Towards the Synthesis of 3,3‐Difluoro Deaminated Sialic Acid (C3DFKDN)

2‐Keto‐3‐deoxy‐d‐glycero‐d‐galacto‐nononic acid (KDN) is a nine‐carbon monosaccharide of the sialic acid family. As a deaminated analogue of N‐acetylneuraminic acid (Neu5Ac), KDN features a hydroxyl group at C5 instead of an amine. Although present at low levels in mammalian tissues, KDN is abundant in certain tumor cells and pathogens, making it and its processing enzymes attractive targets for understanding biological functions and developing potential therapeutics. Fluorinated carbohydrate derivatives are widely used to probe and modulate carbohydrate‐active enzymes (CAZymes). Here, we report the first total synthesis of 3,3‐difluoro KDN (C3DFKDN), a novel fluorinated sialic acid derivative and a key intermediate for designing covalent inhibitors and activity‐based probes targeting KDN‐processing enzymes.
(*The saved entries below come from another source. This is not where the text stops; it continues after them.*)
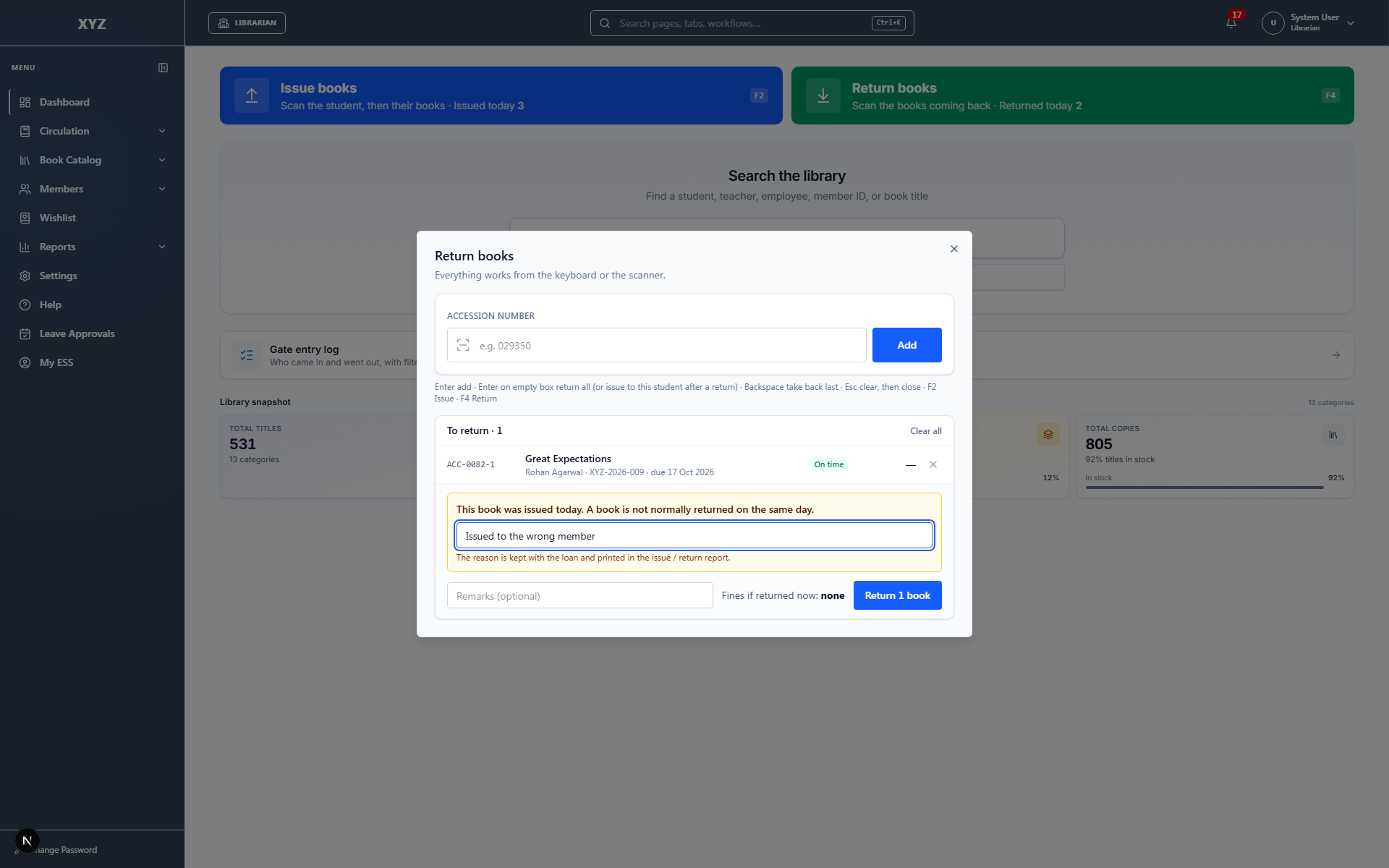
Task: Add the accession number with Add button
Action: [906, 345]
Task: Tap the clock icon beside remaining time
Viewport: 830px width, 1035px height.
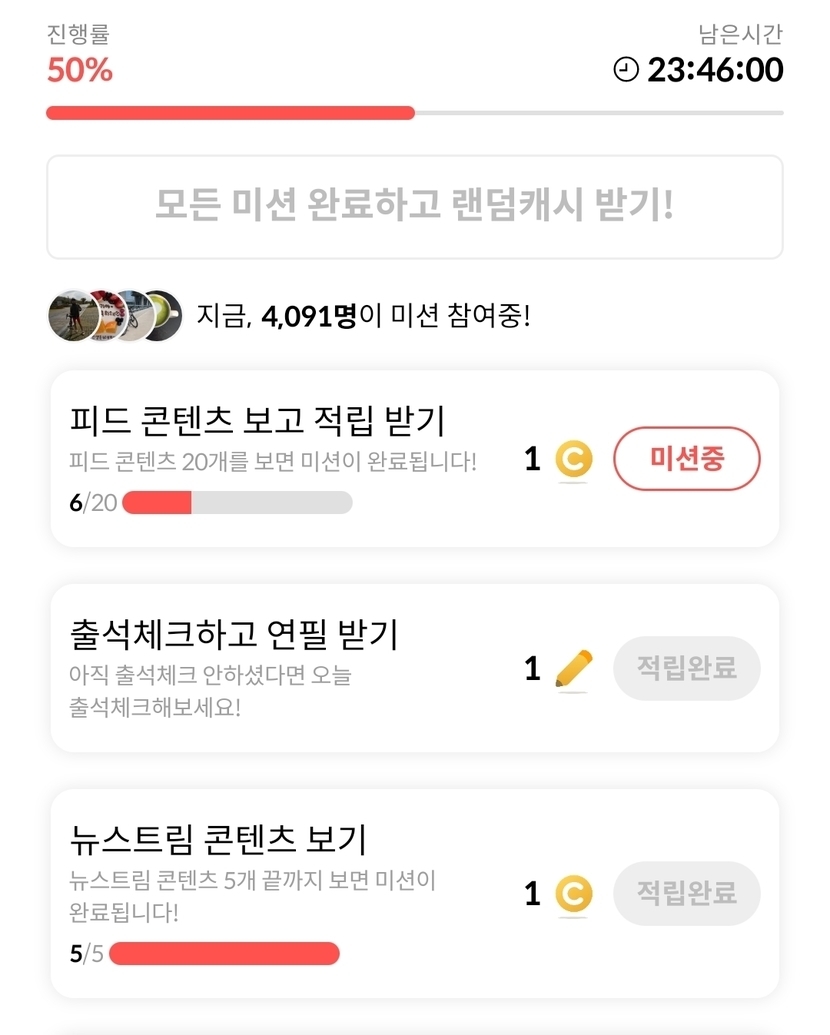Action: 626,70
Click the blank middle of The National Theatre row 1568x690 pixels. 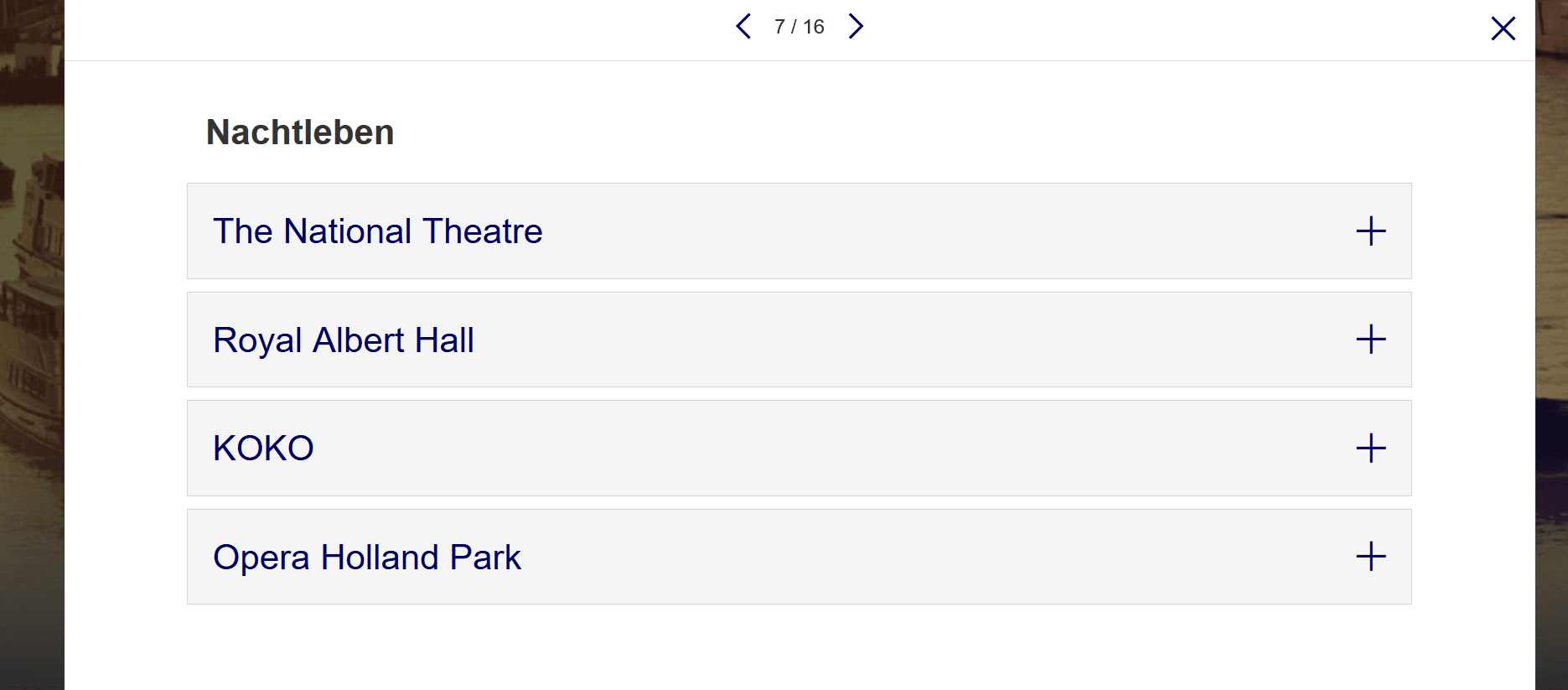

Introduction of a C3‐difluoro group prevents elimination side reactions common with monofluorinated sialic acid analogues. Two synthetic strategies were explored: (1) coupling a pyranose precursor with a difluorinated alkyne bromide followed by oxidation, and (2) incorporation of a difluoroacetate building block via a Reformatsky‐type reaction. The latter approach proved more effective, affording protected C3DFKDN in an overall yield of 3.7% over 12 steps from methyl α‐d‐mannopyranoside. This work establishes methodology for the synthesis of C3‐difluorinated sialic acids and provides a foundation for developing fluorinated probes and inhibitors of KDN‐related enzymatic pathways.